Dataset entries
################
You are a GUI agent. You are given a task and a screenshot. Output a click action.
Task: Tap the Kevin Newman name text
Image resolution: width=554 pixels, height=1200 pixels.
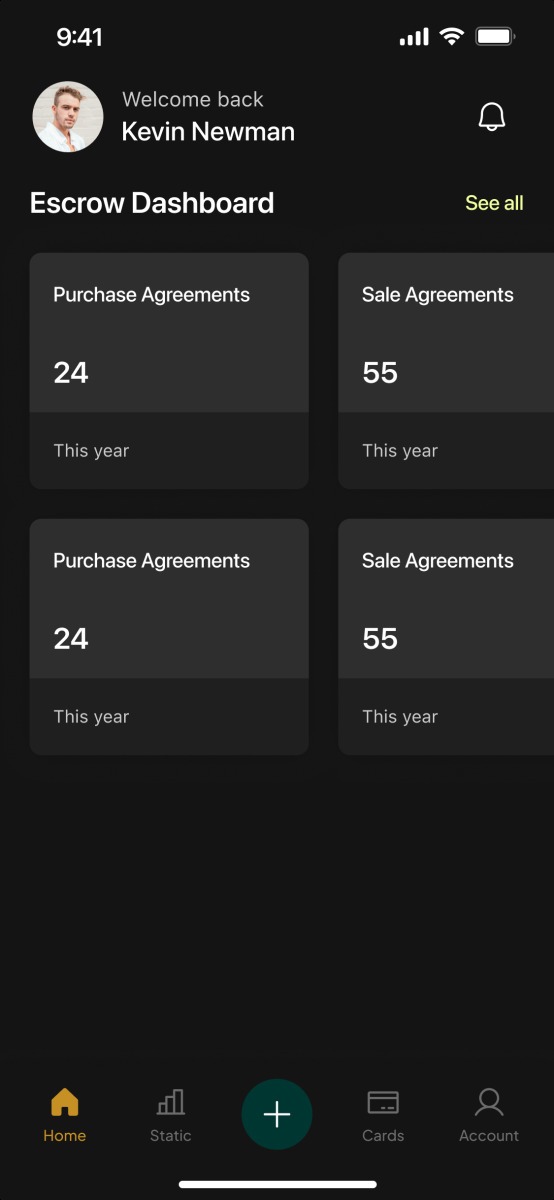click(x=208, y=132)
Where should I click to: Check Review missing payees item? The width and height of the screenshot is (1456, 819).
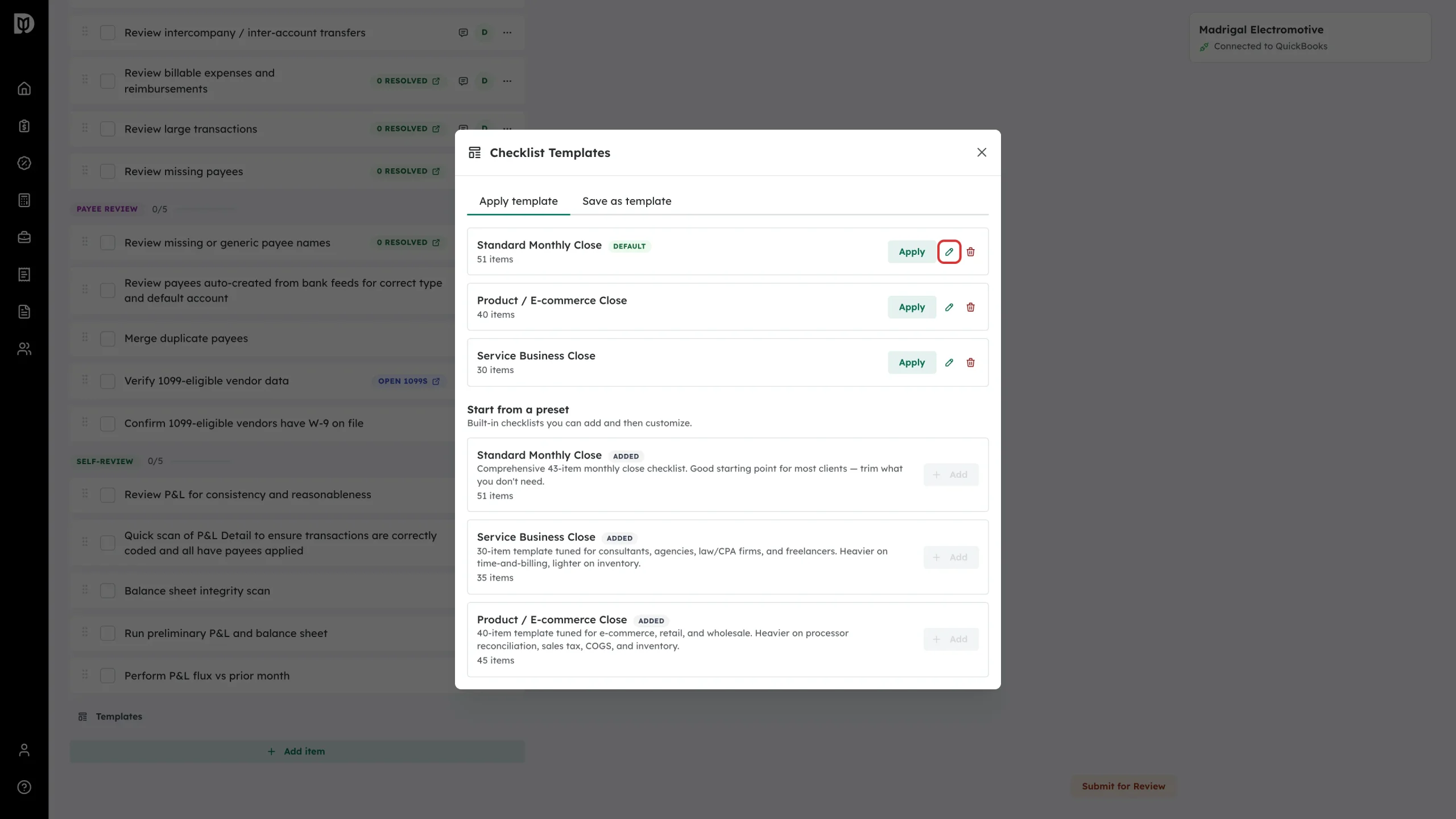point(107,172)
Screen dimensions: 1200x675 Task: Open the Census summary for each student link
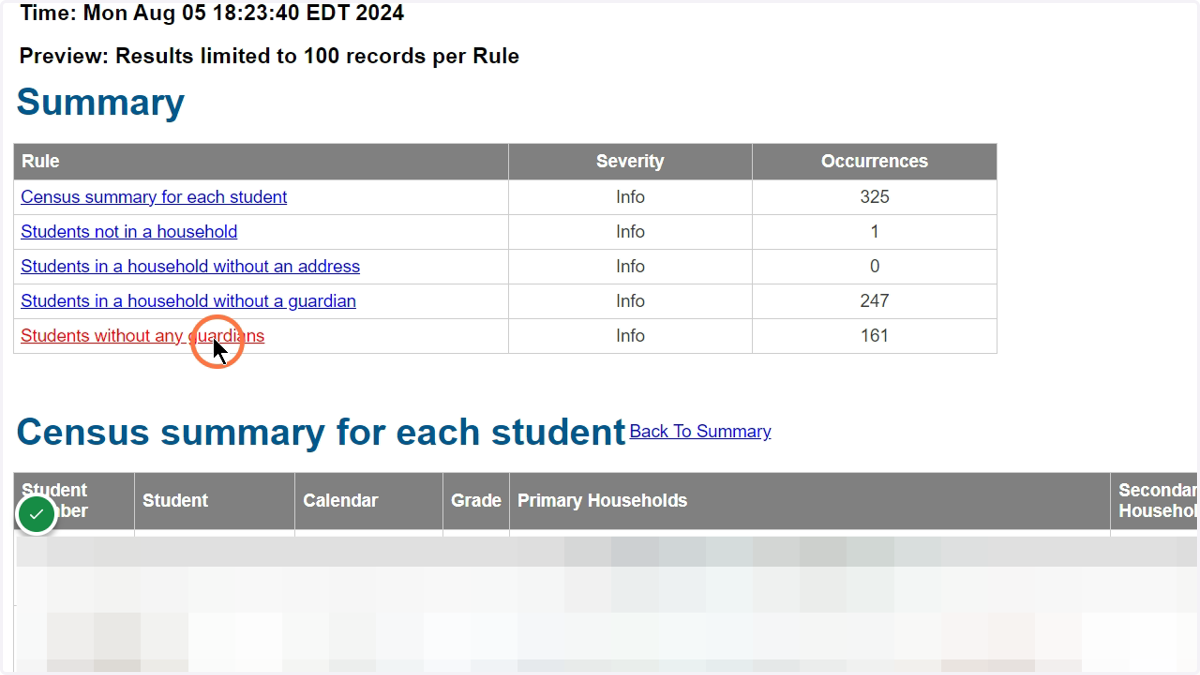click(x=154, y=197)
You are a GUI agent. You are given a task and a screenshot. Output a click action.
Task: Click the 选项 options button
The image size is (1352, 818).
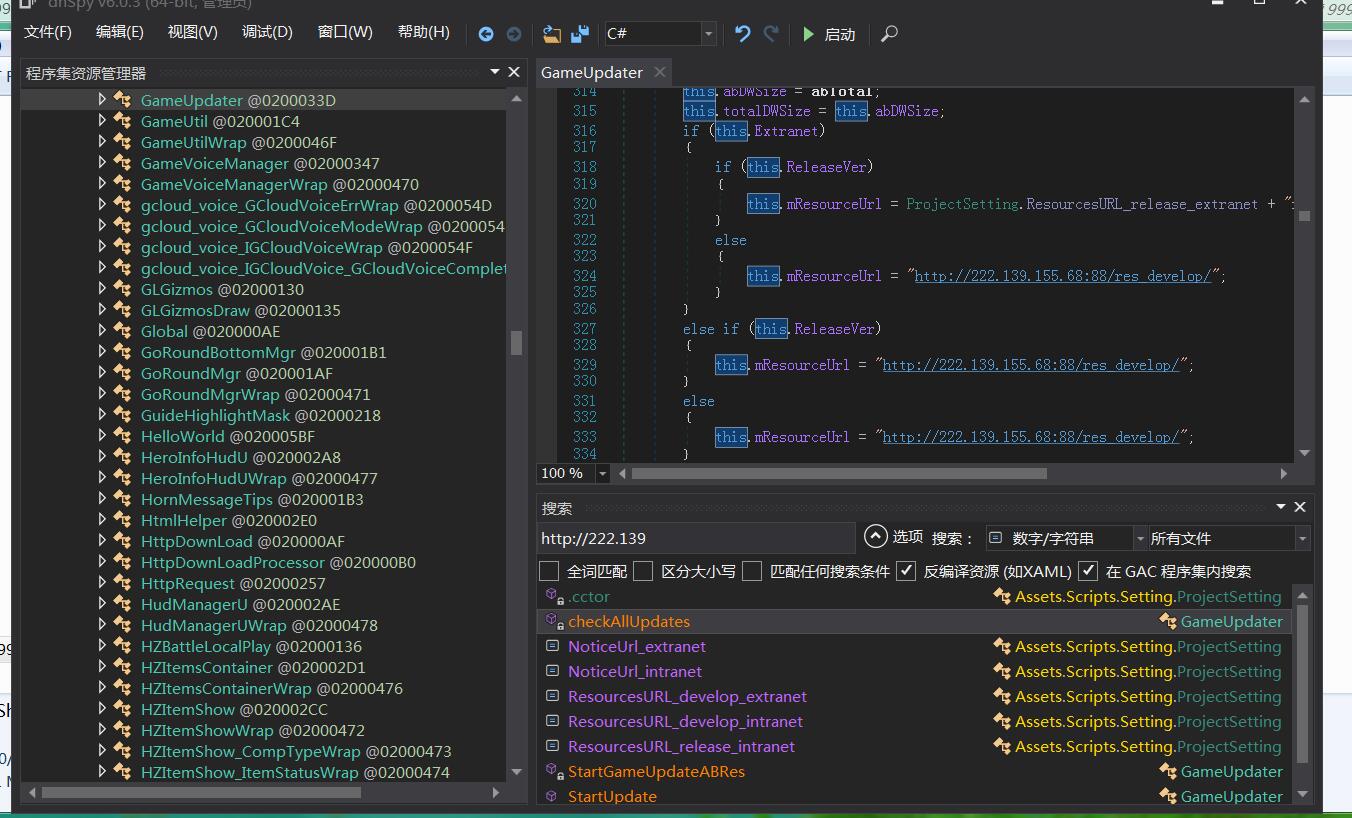(x=893, y=537)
################
#### EXERCISE REQUIREMENTS
Give an exact copy of the data, and omit any pictures it holds.

#### WRITTEN SOLUTION
You are a GUI agent. You are given a task and a screenshot. Output a click action.
Task: Tap the Kevin Newman name text
Image resolution: width=554 pixels, height=1200 pixels.
click(x=208, y=132)
Where should I click to: Check Review missing payees item? The width and height of the screenshot is (1456, 819).
point(107,172)
Screen dimensions: 1200x675 Task: Open the Census summary for each student link
click(x=154, y=197)
You are a GUI agent. You are given a task and a screenshot. Output a click action.
Task: Click the 选项 options button
The image size is (1352, 818).
(x=893, y=537)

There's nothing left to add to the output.